## Data for the task
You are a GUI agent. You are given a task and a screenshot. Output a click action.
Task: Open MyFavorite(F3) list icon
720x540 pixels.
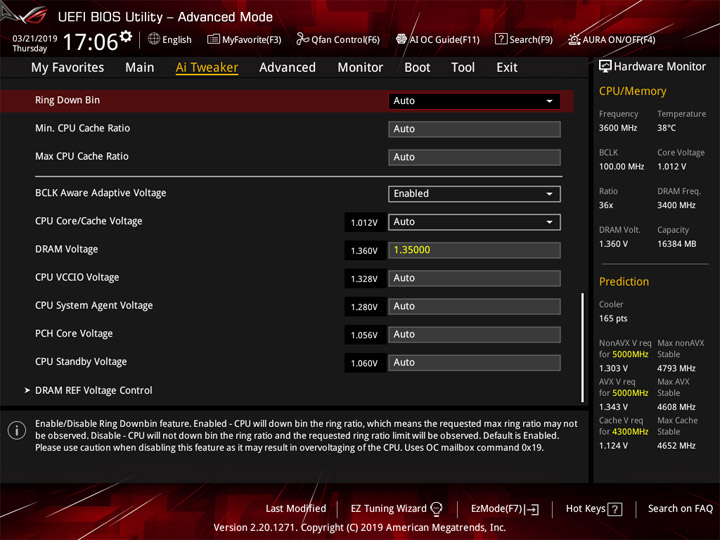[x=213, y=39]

==

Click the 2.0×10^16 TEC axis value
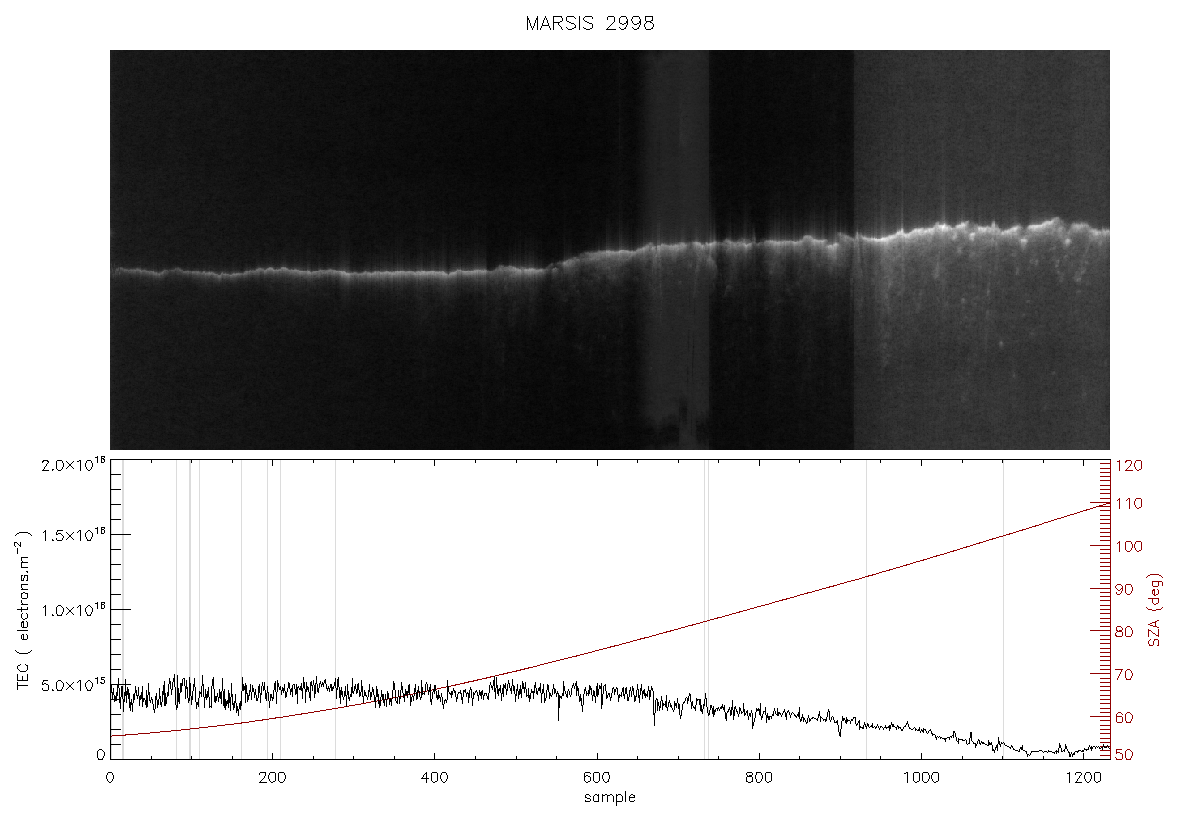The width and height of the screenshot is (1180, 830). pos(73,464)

...

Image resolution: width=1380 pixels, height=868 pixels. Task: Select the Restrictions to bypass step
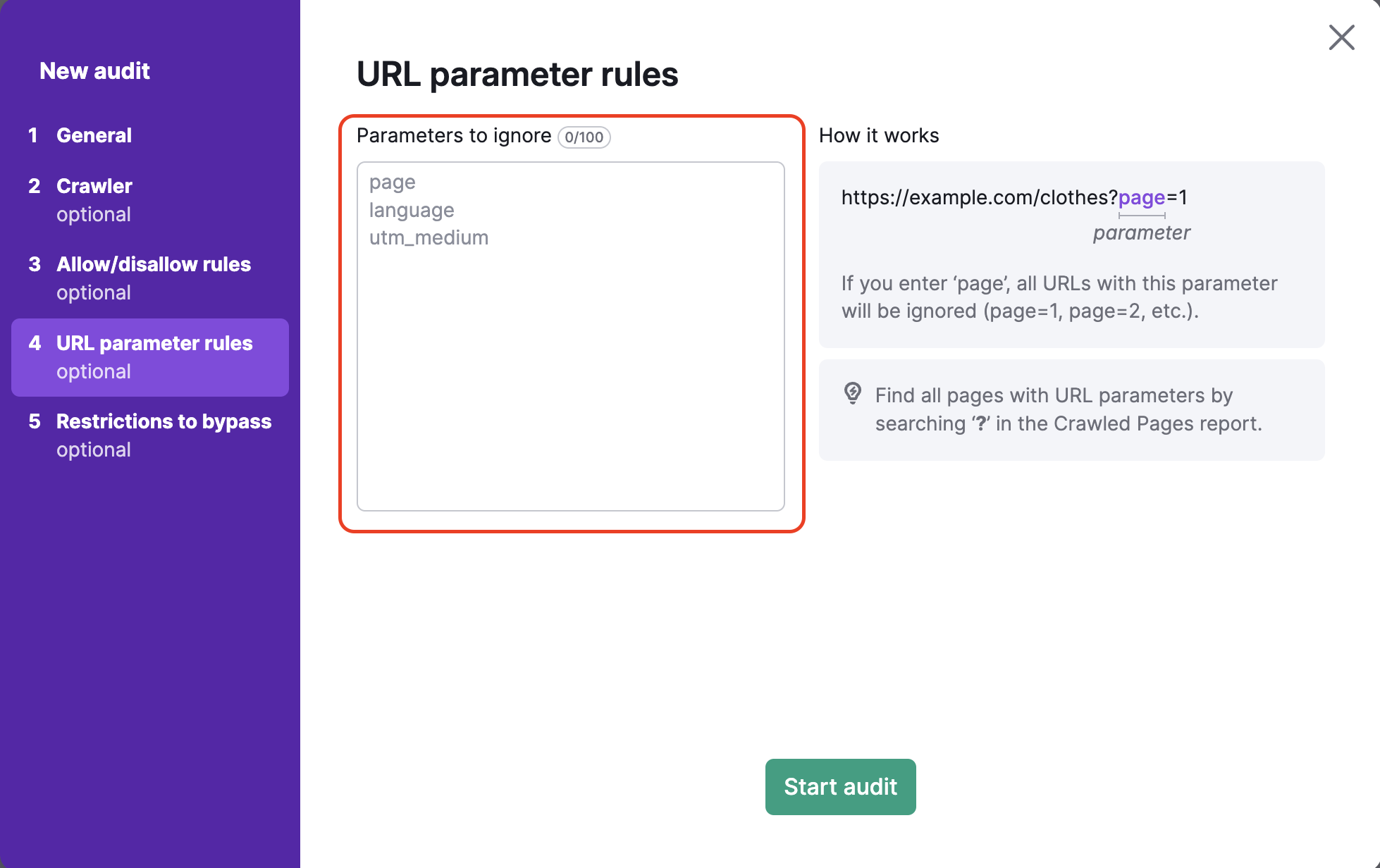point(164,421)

## Instructions to follow
Starting at the line that contains "You are a GUI" and ending at the line that contains "[x=213, y=39]", reproduce those rows in full, requests included, with every coordinate in the answers multiplied by 2 and rounded to a whole number, halves rounded up. Omit the pictures from your answer.

## Finished exercise
You are a GUI agent. You are given a task and a screenshot. Output a click action.
Task: Open MyFavorite(F3) list icon
720x540 pixels.
[x=426, y=78]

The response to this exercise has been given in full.